(Dataset entries)

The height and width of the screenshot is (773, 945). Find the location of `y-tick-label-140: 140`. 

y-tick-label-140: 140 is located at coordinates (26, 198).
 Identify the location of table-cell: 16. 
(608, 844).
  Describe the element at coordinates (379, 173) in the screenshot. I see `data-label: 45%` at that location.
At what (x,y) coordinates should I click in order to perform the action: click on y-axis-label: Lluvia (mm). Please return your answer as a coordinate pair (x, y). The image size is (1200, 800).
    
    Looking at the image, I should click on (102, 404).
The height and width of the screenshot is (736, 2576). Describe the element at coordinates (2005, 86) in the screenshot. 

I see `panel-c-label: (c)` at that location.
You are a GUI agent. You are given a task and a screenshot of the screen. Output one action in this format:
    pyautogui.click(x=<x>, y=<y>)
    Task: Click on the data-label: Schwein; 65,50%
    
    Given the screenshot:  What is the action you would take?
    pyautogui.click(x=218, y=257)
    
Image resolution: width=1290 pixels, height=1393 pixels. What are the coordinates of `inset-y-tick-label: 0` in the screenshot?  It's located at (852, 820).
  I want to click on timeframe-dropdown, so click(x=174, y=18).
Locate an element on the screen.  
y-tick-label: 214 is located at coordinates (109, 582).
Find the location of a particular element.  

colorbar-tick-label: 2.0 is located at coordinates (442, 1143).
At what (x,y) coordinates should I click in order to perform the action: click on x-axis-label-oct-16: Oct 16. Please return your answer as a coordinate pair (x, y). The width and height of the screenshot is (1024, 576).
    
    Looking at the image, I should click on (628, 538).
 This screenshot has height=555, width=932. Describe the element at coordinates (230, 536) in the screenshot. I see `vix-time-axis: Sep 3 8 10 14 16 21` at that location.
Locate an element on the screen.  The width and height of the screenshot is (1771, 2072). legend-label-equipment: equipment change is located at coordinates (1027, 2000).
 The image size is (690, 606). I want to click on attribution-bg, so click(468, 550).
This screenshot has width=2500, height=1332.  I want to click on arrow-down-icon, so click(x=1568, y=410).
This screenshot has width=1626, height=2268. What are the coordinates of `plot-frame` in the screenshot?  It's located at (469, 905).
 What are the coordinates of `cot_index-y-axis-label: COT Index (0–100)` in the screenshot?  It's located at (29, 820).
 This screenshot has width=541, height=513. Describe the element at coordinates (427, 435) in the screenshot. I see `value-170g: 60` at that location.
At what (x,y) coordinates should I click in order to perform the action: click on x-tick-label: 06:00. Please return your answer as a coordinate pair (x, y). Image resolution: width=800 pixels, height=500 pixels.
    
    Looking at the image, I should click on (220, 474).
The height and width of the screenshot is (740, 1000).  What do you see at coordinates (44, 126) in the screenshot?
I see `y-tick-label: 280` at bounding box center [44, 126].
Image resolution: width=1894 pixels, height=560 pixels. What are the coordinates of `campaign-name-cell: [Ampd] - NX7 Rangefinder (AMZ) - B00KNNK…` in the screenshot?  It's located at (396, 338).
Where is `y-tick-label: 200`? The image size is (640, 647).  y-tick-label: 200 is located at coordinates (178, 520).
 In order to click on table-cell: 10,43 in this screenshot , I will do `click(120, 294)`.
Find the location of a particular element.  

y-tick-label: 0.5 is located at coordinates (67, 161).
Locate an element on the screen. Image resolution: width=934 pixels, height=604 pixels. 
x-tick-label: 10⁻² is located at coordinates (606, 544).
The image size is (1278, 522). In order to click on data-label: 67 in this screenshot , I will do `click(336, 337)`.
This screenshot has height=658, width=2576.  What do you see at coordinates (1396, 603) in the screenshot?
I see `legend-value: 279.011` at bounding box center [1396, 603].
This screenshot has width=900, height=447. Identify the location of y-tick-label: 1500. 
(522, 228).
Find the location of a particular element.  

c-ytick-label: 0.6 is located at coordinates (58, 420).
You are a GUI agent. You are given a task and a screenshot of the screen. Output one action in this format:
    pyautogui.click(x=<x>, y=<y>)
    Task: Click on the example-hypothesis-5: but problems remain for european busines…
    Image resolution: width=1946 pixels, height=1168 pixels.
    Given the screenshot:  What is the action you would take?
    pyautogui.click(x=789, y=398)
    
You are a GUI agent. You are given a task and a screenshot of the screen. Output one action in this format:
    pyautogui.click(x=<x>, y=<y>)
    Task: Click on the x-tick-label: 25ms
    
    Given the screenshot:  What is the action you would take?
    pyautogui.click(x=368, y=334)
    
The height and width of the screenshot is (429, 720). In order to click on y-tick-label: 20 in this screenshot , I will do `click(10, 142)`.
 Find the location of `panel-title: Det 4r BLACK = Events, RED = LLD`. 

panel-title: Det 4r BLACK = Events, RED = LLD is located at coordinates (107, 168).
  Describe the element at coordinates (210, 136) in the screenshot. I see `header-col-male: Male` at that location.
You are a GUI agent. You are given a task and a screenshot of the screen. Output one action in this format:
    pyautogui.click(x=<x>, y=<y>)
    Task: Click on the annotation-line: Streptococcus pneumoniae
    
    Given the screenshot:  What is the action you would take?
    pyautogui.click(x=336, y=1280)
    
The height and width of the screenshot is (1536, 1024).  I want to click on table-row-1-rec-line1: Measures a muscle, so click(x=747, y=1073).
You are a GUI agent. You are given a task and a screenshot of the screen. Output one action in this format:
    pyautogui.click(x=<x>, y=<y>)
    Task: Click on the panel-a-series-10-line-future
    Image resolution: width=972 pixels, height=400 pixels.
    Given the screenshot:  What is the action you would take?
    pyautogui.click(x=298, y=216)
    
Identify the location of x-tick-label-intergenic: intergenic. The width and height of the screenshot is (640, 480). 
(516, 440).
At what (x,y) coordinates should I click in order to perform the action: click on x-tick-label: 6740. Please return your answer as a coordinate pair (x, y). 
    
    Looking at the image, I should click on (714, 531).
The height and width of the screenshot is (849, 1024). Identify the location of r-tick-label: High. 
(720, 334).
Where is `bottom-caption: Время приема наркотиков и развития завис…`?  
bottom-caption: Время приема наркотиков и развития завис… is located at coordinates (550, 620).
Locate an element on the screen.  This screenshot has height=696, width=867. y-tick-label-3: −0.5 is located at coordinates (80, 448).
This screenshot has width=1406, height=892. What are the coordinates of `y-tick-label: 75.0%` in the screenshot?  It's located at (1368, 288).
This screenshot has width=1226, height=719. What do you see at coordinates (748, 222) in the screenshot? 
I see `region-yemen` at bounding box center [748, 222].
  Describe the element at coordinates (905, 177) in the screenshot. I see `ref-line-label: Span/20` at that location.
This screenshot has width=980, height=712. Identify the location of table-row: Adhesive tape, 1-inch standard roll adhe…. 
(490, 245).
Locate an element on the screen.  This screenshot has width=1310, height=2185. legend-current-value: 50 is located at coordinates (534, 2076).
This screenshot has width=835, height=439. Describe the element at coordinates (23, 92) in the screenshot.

◆ Activity ◆
Reproduce all of the material above word for word, with every line in its original order.

◆ Written solution ◆
The height and width of the screenshot is (773, 945). Find the location of `y-tick-label-140: 140`. 

y-tick-label-140: 140 is located at coordinates (26, 198).
 Identify the location of table-cell: 16. 
(608, 844).
  Describe the element at coordinates (379, 173) in the screenshot. I see `data-label: 45%` at that location.
At what (x,y) coordinates should I click in order to perform the action: click on y-axis-label: Lluvia (mm). Please return your answer as a coordinate pair (x, y). The image size is (1200, 800).
    
    Looking at the image, I should click on (102, 404).
The height and width of the screenshot is (736, 2576). Describe the element at coordinates (2005, 86) in the screenshot. 

I see `panel-c-label: (c)` at that location.
You are a GUI agent. You are given a task and a screenshot of the screen. Output one action in this format:
    pyautogui.click(x=<x>, y=<y>)
    Task: Click on the data-label: Schwein; 65,50%
    
    Given the screenshot:  What is the action you would take?
    pyautogui.click(x=218, y=257)
    
Image resolution: width=1290 pixels, height=1393 pixels. What are the coordinates of `inset-y-tick-label: 0` in the screenshot?  It's located at (852, 820).
  I want to click on timeframe-dropdown, so click(x=174, y=18).
Locate an element on the screen.  
y-tick-label: 214 is located at coordinates (109, 582).
Find the location of a particular element.  

colorbar-tick-label: 2.0 is located at coordinates (442, 1143).
At what (x,y) coordinates should I click in order to perform the action: click on x-axis-label-oct-16: Oct 16. Please return your answer as a coordinate pair (x, y). The width and height of the screenshot is (1024, 576).
    
    Looking at the image, I should click on (628, 538).
 This screenshot has height=555, width=932. Describe the element at coordinates (230, 536) in the screenshot. I see `vix-time-axis: Sep 3 8 10 14 16 21` at that location.
Locate an element on the screen.  The width and height of the screenshot is (1771, 2072). legend-label-equipment: equipment change is located at coordinates (1027, 2000).
 The image size is (690, 606). I want to click on attribution-bg, so click(468, 550).
This screenshot has width=2500, height=1332.  I want to click on arrow-down-icon, so click(x=1568, y=410).
This screenshot has width=1626, height=2268. What are the coordinates of `plot-frame` in the screenshot?  It's located at (469, 905).
 What are the coordinates of `cot_index-y-axis-label: COT Index (0–100)` in the screenshot?  It's located at (29, 820).
 This screenshot has width=541, height=513. Describe the element at coordinates (427, 435) in the screenshot. I see `value-170g: 60` at that location.
At what (x,y) coordinates should I click in order to perform the action: click on x-tick-label: 06:00. Please return your answer as a coordinate pair (x, y). Image resolution: width=800 pixels, height=500 pixels.
    
    Looking at the image, I should click on (220, 474).
The height and width of the screenshot is (740, 1000).  What do you see at coordinates (44, 126) in the screenshot?
I see `y-tick-label: 280` at bounding box center [44, 126].
Image resolution: width=1894 pixels, height=560 pixels. What are the coordinates of `campaign-name-cell: [Ampd] - NX7 Rangefinder (AMZ) - B00KNNK…` in the screenshot?  It's located at (396, 338).
Where is `y-tick-label: 200`? The image size is (640, 647).  y-tick-label: 200 is located at coordinates (178, 520).
 In order to click on table-cell: 10,43 in this screenshot , I will do `click(120, 294)`.
Find the location of a particular element.  

y-tick-label: 0.5 is located at coordinates (67, 161).
Locate an element on the screen. Image resolution: width=934 pixels, height=604 pixels. 
x-tick-label: 10⁻² is located at coordinates (606, 544).
The image size is (1278, 522). In order to click on data-label: 67 in this screenshot , I will do `click(336, 337)`.
This screenshot has height=658, width=2576.  What do you see at coordinates (1396, 603) in the screenshot?
I see `legend-value: 279.011` at bounding box center [1396, 603].
This screenshot has width=900, height=447. Identify the location of y-tick-label: 1500. 
(522, 228).
Find the location of a particular element.  

c-ytick-label: 0.6 is located at coordinates (58, 420).
You are a GUI agent. You are given a task and a screenshot of the screen. Output one action in this format:
    pyautogui.click(x=<x>, y=<y>)
    Task: Click on the example-hypothesis-5: but problems remain for european busines…
    Image resolution: width=1946 pixels, height=1168 pixels.
    Given the screenshot:  What is the action you would take?
    pyautogui.click(x=789, y=398)
    
You are a GUI agent. You are given a task and a screenshot of the screen. Output one action in this format:
    pyautogui.click(x=<x>, y=<y>)
    Task: Click on the x-tick-label: 25ms
    
    Given the screenshot:  What is the action you would take?
    pyautogui.click(x=368, y=334)
    
The height and width of the screenshot is (429, 720). In order to click on y-tick-label: 20 in this screenshot , I will do `click(10, 142)`.
 Find the location of `panel-title: Det 4r BLACK = Events, RED = LLD`. 

panel-title: Det 4r BLACK = Events, RED = LLD is located at coordinates (107, 168).
  Describe the element at coordinates (210, 136) in the screenshot. I see `header-col-male: Male` at that location.
You are a GUI agent. You are given a task and a screenshot of the screen. Output one action in this format:
    pyautogui.click(x=<x>, y=<y>)
    Task: Click on the annotation-line: Streptococcus pneumoniae
    
    Given the screenshot:  What is the action you would take?
    pyautogui.click(x=336, y=1280)
    
The height and width of the screenshot is (1536, 1024).  I want to click on table-row-1-rec-line1: Measures a muscle, so click(x=747, y=1073).
You are a GUI agent. You are given a task and a screenshot of the screen. Output one action in this format:
    pyautogui.click(x=<x>, y=<y>)
    Task: Click on the panel-a-series-10-line-future
    Image resolution: width=972 pixels, height=400 pixels.
    Given the screenshot:  What is the action you would take?
    pyautogui.click(x=298, y=216)
    
Identify the location of x-tick-label-intergenic: intergenic. The width and height of the screenshot is (640, 480). 
(516, 440).
At what (x,y) coordinates should I click in order to perform the action: click on x-tick-label: 6740. Please return your answer as a coordinate pair (x, y). 
    
    Looking at the image, I should click on (714, 531).
The height and width of the screenshot is (849, 1024). Identify the location of r-tick-label: High. 
(720, 334).
Where is `bottom-caption: Время приема наркотиков и развития завис…`?  
bottom-caption: Время приема наркотиков и развития завис… is located at coordinates (550, 620).
Locate an element on the screen.  This screenshot has height=696, width=867. y-tick-label-3: −0.5 is located at coordinates (80, 448).
This screenshot has width=1406, height=892. What are the coordinates of `y-tick-label: 75.0%` in the screenshot?  It's located at (1368, 288).
This screenshot has width=1226, height=719. What do you see at coordinates (748, 222) in the screenshot? 
I see `region-yemen` at bounding box center [748, 222].
  Describe the element at coordinates (905, 177) in the screenshot. I see `ref-line-label: Span/20` at that location.
This screenshot has width=980, height=712. Identify the location of table-row: Adhesive tape, 1-inch standard roll adhe…. 
(490, 245).
Locate an element on the screen.  This screenshot has width=1310, height=2185. legend-current-value: 50 is located at coordinates (534, 2076).
This screenshot has width=835, height=439. Describe the element at coordinates (23, 92) in the screenshot.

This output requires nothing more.